Uptake of the system is difficult to measure as CRAN does not track package downloads, but from what I can tell there has been a steadily increasing user base. The online manual has been accessed by over 75,000 unique users, with over 400,000 page views. There is a small, active group of developers creating add-on packages supporting various sub-diciplines of statistics. There are 8 packages on CRAN extending/using Deducer, and quite a few more on r-forge.

Ajay- Do you see any potential for Deducer as an enterprise software product (like R Studio et al)

Ian- Like R Studio, Deducer is used in enterprise environments but is not specifically geared towards that environment. I do see potential in that realm, but don’t have any particular plan to make an enterprise version of Deducer.

Ajay- Describe your work in Texas Hold’em Poker. Do you see any potential for R for diversifying into the casino analytics – which has hitherto been served exclusively by non open source analytics vendors.

Ian- As a Statistician, I’m very much interested in problems of inference under uncertainty, especially when the problem space is huge. Creating an Artificial Intelligence that can play (heads-up limit) Texas Hold’em Poker at a high level is a perfect example of this. There is uncertainty created by the random drawing of cards, the problem space is 10^{18}, and our opponent can adapt to any strategy that we employ.

While high level chess A.I.s have existed for decades, the first viable program to tackle full scale poker was introduced in 2003 by the incomparable Computer Poker Research group at the University of Alberta. Thus poker represents a significant challenge which can be used as a test bed to break new ground in applied game theory. In 2007 and 2008 I submitted entries to the AAA’s annual computer poker competition, which pits A.I.s from universities across the world against each other. My program, which was based on an approximate game theoretic equilibrium calculated using a co-evolutionary process called fictitious play, came in second behind the Alberta team.

Ajay- Describe your work in social media analytics for R. What potential do you see for Social Network Analysis given the current usage of it in business analytics and business intelligence tools for enterprise.

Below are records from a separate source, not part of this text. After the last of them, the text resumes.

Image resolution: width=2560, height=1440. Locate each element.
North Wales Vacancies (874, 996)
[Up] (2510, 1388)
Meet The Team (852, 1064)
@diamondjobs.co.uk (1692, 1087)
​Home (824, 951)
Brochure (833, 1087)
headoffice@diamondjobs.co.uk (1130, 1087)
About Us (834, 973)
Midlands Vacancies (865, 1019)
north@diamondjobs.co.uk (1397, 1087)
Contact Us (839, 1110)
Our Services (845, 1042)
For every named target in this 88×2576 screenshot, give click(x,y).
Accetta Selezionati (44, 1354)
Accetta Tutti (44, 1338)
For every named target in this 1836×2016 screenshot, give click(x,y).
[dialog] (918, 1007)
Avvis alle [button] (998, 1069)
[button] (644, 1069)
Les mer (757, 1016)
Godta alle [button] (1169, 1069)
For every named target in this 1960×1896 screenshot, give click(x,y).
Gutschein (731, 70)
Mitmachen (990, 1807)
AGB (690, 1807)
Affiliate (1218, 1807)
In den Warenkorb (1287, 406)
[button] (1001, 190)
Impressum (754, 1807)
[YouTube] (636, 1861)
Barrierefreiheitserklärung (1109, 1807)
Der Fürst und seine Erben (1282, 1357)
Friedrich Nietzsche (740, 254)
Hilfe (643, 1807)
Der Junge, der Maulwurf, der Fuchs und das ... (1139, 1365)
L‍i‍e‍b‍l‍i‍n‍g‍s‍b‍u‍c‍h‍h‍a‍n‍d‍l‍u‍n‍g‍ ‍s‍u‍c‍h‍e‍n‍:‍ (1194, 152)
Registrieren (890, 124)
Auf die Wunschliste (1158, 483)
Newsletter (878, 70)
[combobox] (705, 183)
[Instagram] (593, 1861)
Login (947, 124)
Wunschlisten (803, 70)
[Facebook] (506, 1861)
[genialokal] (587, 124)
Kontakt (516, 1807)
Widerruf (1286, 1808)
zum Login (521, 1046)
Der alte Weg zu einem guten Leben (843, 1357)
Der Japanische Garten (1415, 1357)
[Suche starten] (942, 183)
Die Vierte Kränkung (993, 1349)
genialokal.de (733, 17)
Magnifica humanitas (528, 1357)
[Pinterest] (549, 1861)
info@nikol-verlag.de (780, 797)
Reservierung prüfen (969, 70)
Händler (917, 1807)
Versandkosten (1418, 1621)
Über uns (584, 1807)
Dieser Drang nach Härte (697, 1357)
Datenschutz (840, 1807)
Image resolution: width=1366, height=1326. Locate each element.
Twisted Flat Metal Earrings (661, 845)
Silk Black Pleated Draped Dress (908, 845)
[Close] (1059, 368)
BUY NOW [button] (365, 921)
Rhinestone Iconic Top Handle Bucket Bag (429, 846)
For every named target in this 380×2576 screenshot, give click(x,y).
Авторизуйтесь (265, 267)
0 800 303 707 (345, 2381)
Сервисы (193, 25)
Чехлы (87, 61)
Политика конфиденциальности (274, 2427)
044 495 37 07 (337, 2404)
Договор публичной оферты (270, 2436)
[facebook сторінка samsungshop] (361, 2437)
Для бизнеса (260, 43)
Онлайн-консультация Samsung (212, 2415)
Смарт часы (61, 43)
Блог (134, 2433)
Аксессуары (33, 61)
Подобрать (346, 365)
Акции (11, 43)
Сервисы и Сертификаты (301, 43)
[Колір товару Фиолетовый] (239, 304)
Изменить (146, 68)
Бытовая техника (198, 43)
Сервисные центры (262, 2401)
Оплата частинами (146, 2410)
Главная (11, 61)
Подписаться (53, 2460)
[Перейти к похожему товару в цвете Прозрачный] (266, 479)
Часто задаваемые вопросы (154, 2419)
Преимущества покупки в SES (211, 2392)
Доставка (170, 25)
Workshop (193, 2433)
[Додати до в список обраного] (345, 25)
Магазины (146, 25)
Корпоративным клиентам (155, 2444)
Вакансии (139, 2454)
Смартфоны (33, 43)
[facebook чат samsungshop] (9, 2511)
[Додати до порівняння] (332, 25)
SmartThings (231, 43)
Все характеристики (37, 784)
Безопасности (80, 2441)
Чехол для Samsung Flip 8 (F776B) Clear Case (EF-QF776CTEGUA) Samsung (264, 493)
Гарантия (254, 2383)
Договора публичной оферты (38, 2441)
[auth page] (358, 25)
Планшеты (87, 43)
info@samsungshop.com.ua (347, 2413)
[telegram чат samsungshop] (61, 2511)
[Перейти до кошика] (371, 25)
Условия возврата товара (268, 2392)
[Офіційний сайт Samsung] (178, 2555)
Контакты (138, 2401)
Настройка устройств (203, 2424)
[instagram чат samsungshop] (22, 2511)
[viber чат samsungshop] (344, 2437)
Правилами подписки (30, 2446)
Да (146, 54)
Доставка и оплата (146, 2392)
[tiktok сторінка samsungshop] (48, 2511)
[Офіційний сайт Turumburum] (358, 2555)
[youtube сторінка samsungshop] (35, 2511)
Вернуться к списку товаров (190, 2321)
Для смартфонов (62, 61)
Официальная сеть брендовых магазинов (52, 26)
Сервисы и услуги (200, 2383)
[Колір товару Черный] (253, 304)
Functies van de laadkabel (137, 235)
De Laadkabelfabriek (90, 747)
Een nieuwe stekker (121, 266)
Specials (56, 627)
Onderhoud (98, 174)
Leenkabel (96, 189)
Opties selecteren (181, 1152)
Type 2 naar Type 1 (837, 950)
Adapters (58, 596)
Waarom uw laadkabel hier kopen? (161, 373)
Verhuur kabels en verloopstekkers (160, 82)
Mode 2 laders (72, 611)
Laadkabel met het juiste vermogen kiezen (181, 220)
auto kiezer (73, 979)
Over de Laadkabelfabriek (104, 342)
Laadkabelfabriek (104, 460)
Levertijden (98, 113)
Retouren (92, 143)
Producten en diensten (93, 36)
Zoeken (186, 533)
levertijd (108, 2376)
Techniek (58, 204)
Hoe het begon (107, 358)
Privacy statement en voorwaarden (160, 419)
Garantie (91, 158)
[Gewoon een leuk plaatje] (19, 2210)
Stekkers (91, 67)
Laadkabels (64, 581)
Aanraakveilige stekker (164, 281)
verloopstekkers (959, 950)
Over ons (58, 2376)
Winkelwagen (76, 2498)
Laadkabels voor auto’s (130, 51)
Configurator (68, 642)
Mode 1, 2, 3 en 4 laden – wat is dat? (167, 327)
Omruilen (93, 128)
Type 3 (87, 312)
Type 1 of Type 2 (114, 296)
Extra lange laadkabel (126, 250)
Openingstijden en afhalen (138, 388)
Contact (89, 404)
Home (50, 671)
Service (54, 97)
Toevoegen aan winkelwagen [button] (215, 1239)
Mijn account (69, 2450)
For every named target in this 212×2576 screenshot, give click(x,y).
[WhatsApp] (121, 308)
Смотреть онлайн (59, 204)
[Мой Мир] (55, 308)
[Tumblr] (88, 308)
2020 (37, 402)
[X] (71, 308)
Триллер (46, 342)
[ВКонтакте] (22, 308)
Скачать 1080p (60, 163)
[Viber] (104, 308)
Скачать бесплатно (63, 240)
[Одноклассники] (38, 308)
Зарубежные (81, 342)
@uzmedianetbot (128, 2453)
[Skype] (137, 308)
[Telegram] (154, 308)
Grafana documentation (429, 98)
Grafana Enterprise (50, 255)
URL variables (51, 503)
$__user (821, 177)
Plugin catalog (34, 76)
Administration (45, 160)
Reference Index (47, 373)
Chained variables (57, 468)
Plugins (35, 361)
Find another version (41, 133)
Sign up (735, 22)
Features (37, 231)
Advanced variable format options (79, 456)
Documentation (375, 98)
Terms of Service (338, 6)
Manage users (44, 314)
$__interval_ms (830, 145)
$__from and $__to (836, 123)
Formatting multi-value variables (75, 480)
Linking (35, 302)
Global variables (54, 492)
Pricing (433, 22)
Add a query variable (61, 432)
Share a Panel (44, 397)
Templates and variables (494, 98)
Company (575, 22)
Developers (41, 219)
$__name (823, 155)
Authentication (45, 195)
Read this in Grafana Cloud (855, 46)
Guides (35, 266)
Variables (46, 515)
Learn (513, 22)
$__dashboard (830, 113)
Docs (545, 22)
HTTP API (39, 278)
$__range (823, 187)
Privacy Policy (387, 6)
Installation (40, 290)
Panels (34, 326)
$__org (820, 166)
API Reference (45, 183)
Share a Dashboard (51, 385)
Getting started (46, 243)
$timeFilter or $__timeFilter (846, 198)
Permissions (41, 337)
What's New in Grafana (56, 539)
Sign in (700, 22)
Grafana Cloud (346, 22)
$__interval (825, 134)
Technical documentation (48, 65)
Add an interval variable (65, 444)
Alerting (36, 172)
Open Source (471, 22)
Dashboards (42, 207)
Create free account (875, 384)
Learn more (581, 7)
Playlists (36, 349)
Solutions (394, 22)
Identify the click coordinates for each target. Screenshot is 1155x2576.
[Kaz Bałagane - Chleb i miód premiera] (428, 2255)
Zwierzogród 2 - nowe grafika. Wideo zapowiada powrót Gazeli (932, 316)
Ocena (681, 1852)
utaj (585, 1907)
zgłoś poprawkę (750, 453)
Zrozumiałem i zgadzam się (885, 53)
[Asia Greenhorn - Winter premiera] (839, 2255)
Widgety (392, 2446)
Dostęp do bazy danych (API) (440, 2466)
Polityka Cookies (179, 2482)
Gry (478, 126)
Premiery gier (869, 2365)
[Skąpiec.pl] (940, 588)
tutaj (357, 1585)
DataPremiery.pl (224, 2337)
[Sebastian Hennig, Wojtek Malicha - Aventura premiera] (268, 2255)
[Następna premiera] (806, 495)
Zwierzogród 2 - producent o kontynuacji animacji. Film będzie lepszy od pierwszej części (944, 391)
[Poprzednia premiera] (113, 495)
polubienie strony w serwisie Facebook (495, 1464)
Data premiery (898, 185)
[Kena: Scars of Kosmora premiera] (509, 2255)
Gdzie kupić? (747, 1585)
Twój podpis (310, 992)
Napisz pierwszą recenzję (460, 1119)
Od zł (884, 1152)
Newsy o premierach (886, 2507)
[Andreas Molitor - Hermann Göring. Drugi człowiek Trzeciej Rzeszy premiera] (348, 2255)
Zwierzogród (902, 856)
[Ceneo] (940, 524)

Ian- My dissertation focused on new model classes for social network analysis (http://arxiv.org/pdf/1208.0121v1.pdf and http://arxiv.org/pdf/1303.1219.pdf). R has a great collection of tools for social network analysis in the statnet suite of packages, which represents the forefront of the literature on the statistical modeling of social networks. I think that if the analytics data is small enough for the models to be fit, these tools can represent a qualitative leap in the understanding and prediction of user behavior.

Most uses of social networks in enterprise analytics that I have seen are limited to descriptive statistics (what is a user’s centrality; what is the degree distribution), and the use of these descriptive statistics as fixed predictors in a model. I believe that this approach is an important first step, but ignores the stochastic nature of the network, and the dynamics of tie formation and dissolution. Realistic modeling of the network can lead to more principled, and more accurate predictions of the quantities that enterprise users care about.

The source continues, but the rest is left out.